In quel momento, la comparsa di Theodore Nott al fondo del lungo viale lo riscosse dai suoi turbinanti pensieri. Accantonò per un momento Emma e il ricordo del loro bacio e si sbracciò per fare segno a Theodore di raggiungerlo. L’uomo percorse la distanza che li separava a passo serrato e, quando James potè finalmente vederlo in viso, notò che era piuttosto teso e preoccupato, certamente per via dell’oggetto della sua convocazione lì a Heydon Hall.

«Bentornato, Theodore», lo salutò. 

«Avrei preferito farvi visita per una motivazione meno grave, Jamie, ragazzo mio», lo salutò a sua volta. 

James gli aveva teso una mano, ma l’uomo, oltre che stringergliela, lo tirò a sé in un abbraccio così paterno che James si rese conto improvvisamente quanto gli mancasse suo padre, il suo abbraccio che sapeva di sapone ed erba appena tagliata (quella del giardino, che Ginny lo costringeva sempre a sistemare a giorni alterni, cosa che lui in realtà faceva volentieri perché diceva che lo rilassava e lo teneva lontano dal “turbine di casa”) e, in generale, la sua caotica famiglia, compresi i cugini e gli zii e i nonni Weasley. Gli mancava casa

«Tutto bene? Come ta la cavi qui?»

«Benone, non mi posso lamentare», rispose quindi James quando si separarono. «Più che una punizione sembra una vacanza, Corner mi ha addirittura chiesto di insegnare Quidditch.»
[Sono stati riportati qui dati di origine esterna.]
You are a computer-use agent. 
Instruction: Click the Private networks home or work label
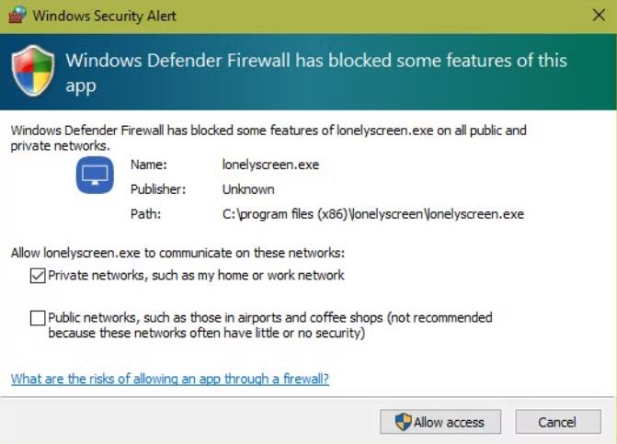coord(196,275)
«Oh, lo so bene, ovviamente il caro, vecchio Michael mi ha informato di tutto, e in realtà mi ha chiesto se fosse una buona idea, sai? Prima di dirtelo, intendo.»

James sbarrò gli occhi, sorpreso. 

«Oh, sì», reiterò Theodore. «Mi ha scritto e io sono stato più che entusiasta di fornirgli il mio positivo riscontro in merito. “Penso che sarà bravissimo”, gli ho scritto. “Un insegnante nato”. E così è stato, mi pare di capire, no?» Lo guardò da sotto gli occhiali che quella mattina aveva deciso di indossare e si mise a ridere. James si unì a lui, ma poi si ricordò del suo compito. «Meglio che ti porti da Corner, non vorrei che ti desse per disperso…»
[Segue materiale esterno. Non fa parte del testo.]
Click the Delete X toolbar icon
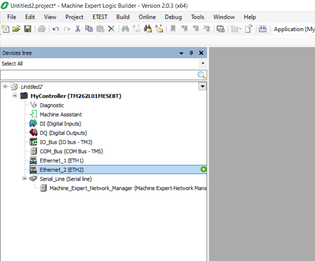The width and height of the screenshot is (315, 261). click(111, 29)
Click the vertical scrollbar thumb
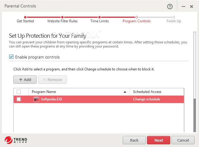This screenshot has height=147, width=199. coord(195,115)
«Un momento, James», lo trattenne l’altro afferrandolo per un braccio. Lui si voltò a guardarlo, interrogativo. «Come sta Emma?»

 

[«COME STA EMMA?»]

 

La domanda ovviamente lo spiazzò. Perché lo aveva chiesto proprio a lui?

«Perché lo chiedi proprio a me?»

Theodore sorrise sornione. «Mia figlia mi ha scritto più di qualche lettera, da quando è qui. Ti ha nominato parecchie volte. Ho solo pensato foste diventati amici. Ho sbagliato?»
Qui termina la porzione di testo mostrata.